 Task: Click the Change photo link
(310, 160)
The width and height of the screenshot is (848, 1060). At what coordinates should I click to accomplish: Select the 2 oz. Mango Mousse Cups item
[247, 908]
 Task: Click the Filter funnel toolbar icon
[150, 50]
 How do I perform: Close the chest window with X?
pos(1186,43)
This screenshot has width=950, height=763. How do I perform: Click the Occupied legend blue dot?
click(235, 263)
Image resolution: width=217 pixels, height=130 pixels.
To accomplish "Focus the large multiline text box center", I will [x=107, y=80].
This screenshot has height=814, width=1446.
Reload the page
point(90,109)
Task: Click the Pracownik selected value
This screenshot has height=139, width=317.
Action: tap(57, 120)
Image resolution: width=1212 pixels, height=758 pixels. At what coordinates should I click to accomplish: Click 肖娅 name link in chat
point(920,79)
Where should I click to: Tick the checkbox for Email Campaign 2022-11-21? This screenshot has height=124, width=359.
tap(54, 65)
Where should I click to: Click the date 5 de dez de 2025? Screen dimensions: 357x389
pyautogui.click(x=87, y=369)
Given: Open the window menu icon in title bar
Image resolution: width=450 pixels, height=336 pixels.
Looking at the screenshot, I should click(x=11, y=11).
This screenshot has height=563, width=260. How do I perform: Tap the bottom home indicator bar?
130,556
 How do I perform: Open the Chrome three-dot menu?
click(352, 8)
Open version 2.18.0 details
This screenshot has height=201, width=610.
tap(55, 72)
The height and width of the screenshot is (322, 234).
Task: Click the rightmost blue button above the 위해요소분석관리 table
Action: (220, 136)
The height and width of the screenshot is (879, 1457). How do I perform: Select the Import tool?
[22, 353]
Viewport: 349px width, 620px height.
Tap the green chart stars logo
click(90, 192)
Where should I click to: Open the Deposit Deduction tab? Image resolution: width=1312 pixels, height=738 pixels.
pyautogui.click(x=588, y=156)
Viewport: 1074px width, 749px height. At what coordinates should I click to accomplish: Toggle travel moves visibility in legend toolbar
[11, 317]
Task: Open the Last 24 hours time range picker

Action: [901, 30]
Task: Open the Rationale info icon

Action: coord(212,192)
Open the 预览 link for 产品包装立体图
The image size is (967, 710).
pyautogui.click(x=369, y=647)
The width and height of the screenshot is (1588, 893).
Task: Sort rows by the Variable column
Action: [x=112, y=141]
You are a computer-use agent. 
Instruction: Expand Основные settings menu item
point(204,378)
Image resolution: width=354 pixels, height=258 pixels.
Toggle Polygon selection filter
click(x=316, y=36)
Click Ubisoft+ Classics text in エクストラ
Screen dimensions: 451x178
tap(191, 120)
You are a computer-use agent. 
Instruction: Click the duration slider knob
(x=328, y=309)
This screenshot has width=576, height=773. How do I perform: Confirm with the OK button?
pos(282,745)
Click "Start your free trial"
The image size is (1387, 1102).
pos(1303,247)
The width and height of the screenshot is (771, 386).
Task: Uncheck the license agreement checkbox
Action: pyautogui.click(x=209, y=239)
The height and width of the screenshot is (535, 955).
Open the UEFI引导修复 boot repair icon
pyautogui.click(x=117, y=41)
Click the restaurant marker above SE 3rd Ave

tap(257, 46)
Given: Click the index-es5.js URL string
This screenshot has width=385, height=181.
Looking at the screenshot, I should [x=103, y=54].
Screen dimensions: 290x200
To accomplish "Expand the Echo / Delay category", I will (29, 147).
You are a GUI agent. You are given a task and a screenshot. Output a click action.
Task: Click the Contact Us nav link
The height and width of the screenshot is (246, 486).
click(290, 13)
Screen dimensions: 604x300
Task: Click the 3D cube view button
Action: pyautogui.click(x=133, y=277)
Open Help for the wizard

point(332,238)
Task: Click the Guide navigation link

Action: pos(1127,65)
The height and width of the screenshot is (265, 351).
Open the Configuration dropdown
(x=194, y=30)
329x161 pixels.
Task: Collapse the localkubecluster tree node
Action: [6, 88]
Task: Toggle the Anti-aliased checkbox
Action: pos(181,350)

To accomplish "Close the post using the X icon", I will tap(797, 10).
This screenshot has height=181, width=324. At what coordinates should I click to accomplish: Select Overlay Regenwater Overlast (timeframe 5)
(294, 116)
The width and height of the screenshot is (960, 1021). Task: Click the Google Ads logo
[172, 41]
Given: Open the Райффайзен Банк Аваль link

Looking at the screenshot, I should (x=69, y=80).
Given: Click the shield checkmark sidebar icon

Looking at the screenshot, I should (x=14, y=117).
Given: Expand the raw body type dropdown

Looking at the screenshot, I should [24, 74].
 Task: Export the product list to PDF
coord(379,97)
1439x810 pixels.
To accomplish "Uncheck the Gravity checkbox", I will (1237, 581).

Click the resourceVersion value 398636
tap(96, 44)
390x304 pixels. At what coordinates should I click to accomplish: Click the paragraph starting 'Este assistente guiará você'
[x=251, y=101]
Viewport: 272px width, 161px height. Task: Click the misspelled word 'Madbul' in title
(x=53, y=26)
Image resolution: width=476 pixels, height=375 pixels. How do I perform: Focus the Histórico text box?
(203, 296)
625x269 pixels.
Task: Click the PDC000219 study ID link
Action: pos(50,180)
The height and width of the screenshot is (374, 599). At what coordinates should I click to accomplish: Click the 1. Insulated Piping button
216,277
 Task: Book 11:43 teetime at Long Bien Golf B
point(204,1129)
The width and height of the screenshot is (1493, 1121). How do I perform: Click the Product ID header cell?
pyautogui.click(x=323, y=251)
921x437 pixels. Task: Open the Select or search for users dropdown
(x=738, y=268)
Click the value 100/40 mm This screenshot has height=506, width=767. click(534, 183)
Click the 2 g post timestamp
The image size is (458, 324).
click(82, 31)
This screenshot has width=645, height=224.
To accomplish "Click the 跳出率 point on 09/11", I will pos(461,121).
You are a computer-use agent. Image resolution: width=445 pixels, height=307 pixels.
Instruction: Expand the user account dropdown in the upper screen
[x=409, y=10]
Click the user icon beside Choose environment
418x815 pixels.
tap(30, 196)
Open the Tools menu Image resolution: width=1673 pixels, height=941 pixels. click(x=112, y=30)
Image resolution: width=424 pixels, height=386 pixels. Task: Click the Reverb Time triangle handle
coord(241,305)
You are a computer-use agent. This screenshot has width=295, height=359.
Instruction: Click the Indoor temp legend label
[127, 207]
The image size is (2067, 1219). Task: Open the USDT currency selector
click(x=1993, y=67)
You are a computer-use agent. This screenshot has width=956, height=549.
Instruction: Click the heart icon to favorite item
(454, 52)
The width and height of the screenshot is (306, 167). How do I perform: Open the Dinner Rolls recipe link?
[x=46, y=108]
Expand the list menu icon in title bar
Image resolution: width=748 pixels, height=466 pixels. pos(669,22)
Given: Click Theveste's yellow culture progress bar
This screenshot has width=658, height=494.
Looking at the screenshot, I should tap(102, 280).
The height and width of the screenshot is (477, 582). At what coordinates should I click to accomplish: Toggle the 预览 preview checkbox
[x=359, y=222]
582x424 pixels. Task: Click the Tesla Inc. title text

□ □ □ □ □ □ □

• Aim: Copy all of the rows above word for word.

• Full answer:
 Task: Click the Change photo link
(310, 160)
The width and height of the screenshot is (848, 1060). At what coordinates should I click to accomplish: Select the 2 oz. Mango Mousse Cups item
[247, 908]
 Task: Click the Filter funnel toolbar icon
[150, 50]
 How do I perform: Close the chest window with X?
pos(1186,43)
This screenshot has width=950, height=763. How do I perform: Click the Occupied legend blue dot?
click(235, 263)
Image resolution: width=217 pixels, height=130 pixels.
To accomplish "Focus the large multiline text box center", I will [x=107, y=80].
This screenshot has height=814, width=1446.
Reload the page
point(90,109)
Task: Click the Pracownik selected value
This screenshot has height=139, width=317.
Action: tap(57, 120)
Image resolution: width=1212 pixels, height=758 pixels. At what coordinates should I click to accomplish: Click 肖娅 name link in chat
point(920,79)
Where should I click to: Tick the checkbox for Email Campaign 2022-11-21? This screenshot has height=124, width=359.
tap(54, 65)
Where should I click to: Click the date 5 de dez de 2025? Screen dimensions: 357x389
pyautogui.click(x=87, y=369)
Given: Open the window menu icon in title bar
Image resolution: width=450 pixels, height=336 pixels.
Looking at the screenshot, I should click(x=11, y=11).
This screenshot has height=563, width=260. How do I perform: Tap the bottom home indicator bar?
130,556
 How do I perform: Open the Chrome three-dot menu?
click(352, 8)
Open version 2.18.0 details
This screenshot has height=201, width=610.
tap(55, 72)
The height and width of the screenshot is (322, 234).
Task: Click the rightmost blue button above the 위해요소분석관리 table
Action: (220, 136)
The height and width of the screenshot is (879, 1457). How do I perform: Select the Import tool?
[22, 353]
Viewport: 349px width, 620px height.
Tap the green chart stars logo
click(90, 192)
Where should I click to: Open the Deposit Deduction tab? Image resolution: width=1312 pixels, height=738 pixels.
pyautogui.click(x=588, y=156)
Viewport: 1074px width, 749px height. At what coordinates should I click to accomplish: Toggle travel moves visibility in legend toolbar
[11, 317]
Task: Open the Last 24 hours time range picker

Action: [901, 30]
Task: Open the Rationale info icon

Action: coord(212,192)
Open the 预览 link for 产品包装立体图
The image size is (967, 710).
pyautogui.click(x=369, y=647)
The width and height of the screenshot is (1588, 893).
Task: Sort rows by the Variable column
Action: [x=112, y=141]
You are a computer-use agent. 
Instruction: Expand Основные settings menu item
point(204,378)
Image resolution: width=354 pixels, height=258 pixels.
Toggle Polygon selection filter
click(x=316, y=36)
Click Ubisoft+ Classics text in エクストラ
Screen dimensions: 451x178
tap(191, 120)
You are a computer-use agent. 
Instruction: Click the duration slider knob
(x=328, y=309)
This screenshot has width=576, height=773. How do I perform: Confirm with the OK button?
pos(282,745)
Click "Start your free trial"
The image size is (1387, 1102).
pos(1303,247)
The width and height of the screenshot is (771, 386).
Task: Uncheck the license agreement checkbox
Action: pyautogui.click(x=209, y=239)
The height and width of the screenshot is (535, 955).
Open the UEFI引导修复 boot repair icon
pyautogui.click(x=117, y=41)
Click the restaurant marker above SE 3rd Ave

tap(257, 46)
Given: Click the index-es5.js URL string
This screenshot has width=385, height=181.
Looking at the screenshot, I should [x=103, y=54].
Screen dimensions: 290x200
To accomplish "Expand the Echo / Delay category", I will (29, 147).
You are a GUI agent. You are given a task and a screenshot. Output a click action.
Task: Click the Contact Us nav link
The height and width of the screenshot is (246, 486).
click(290, 13)
Screen dimensions: 604x300
Task: Click the 3D cube view button
Action: pyautogui.click(x=133, y=277)
Open Help for the wizard

point(332,238)
Task: Click the Guide navigation link

Action: pos(1127,65)
The height and width of the screenshot is (265, 351).
Open the Configuration dropdown
(x=194, y=30)
329x161 pixels.
Task: Collapse the localkubecluster tree node
Action: [6, 88]
Task: Toggle the Anti-aliased checkbox
Action: pos(181,350)

To accomplish "Close the post using the X icon", I will tap(797, 10).
This screenshot has height=181, width=324. At what coordinates should I click to accomplish: Select Overlay Regenwater Overlast (timeframe 5)
(294, 116)
The width and height of the screenshot is (960, 1021). Task: Click the Google Ads logo
[172, 41]
Given: Open the Райффайзен Банк Аваль link

Looking at the screenshot, I should (x=69, y=80).
Given: Click the shield checkmark sidebar icon

Looking at the screenshot, I should (x=14, y=117).
Given: Expand the raw body type dropdown

Looking at the screenshot, I should [24, 74].
 Task: Export the product list to PDF
coord(379,97)
1439x810 pixels.
To accomplish "Uncheck the Gravity checkbox", I will (1237, 581).

Click the resourceVersion value 398636
tap(96, 44)
390x304 pixels. At what coordinates should I click to accomplish: Click the paragraph starting 'Este assistente guiará você'
[x=251, y=101]
Viewport: 272px width, 161px height. Task: Click the misspelled word 'Madbul' in title
(x=53, y=26)
Image resolution: width=476 pixels, height=375 pixels. How do I perform: Focus the Histórico text box?
(203, 296)
625x269 pixels.
Task: Click the PDC000219 study ID link
Action: pos(50,180)
The height and width of the screenshot is (374, 599). At what coordinates should I click to accomplish: Click the 1. Insulated Piping button
216,277
 Task: Book 11:43 teetime at Long Bien Golf B
point(204,1129)
The width and height of the screenshot is (1493, 1121). How do I perform: Click the Product ID header cell?
pyautogui.click(x=323, y=251)
921x437 pixels. Task: Open the Select or search for users dropdown
(x=738, y=268)
Click the value 100/40 mm This screenshot has height=506, width=767. click(534, 183)
Click the 2 g post timestamp
The image size is (458, 324).
click(82, 31)
This screenshot has width=645, height=224.
To accomplish "Click the 跳出率 point on 09/11", I will pos(461,121).
You are a computer-use agent. Image resolution: width=445 pixels, height=307 pixels.
Instruction: Expand the user account dropdown in the upper screen
[x=409, y=10]
Click the user icon beside Choose environment
418x815 pixels.
tap(30, 196)
Open the Tools menu Image resolution: width=1673 pixels, height=941 pixels. click(x=112, y=30)
Image resolution: width=424 pixels, height=386 pixels. Task: Click the Reverb Time triangle handle
coord(241,305)
You are a computer-use agent. This screenshot has width=295, height=359.
Instruction: Click the Indoor temp legend label
[127, 207]
The image size is (2067, 1219). Task: Open the USDT currency selector
click(x=1993, y=67)
You are a computer-use agent. This screenshot has width=956, height=549.
Instruction: Click the heart icon to favorite item
(454, 52)
The width and height of the screenshot is (306, 167). How do I perform: Open the Dinner Rolls recipe link?
[x=46, y=108]
Expand the list menu icon in title bar
Image resolution: width=748 pixels, height=466 pixels. pos(669,22)
Given: Click Theveste's yellow culture progress bar
This screenshot has width=658, height=494.
Looking at the screenshot, I should tap(102, 280).
The height and width of the screenshot is (477, 582). At what coordinates should I click to accomplish: Toggle the 预览 preview checkbox
[x=359, y=222]
582x424 pixels. Task: Click the Tesla Inc. title text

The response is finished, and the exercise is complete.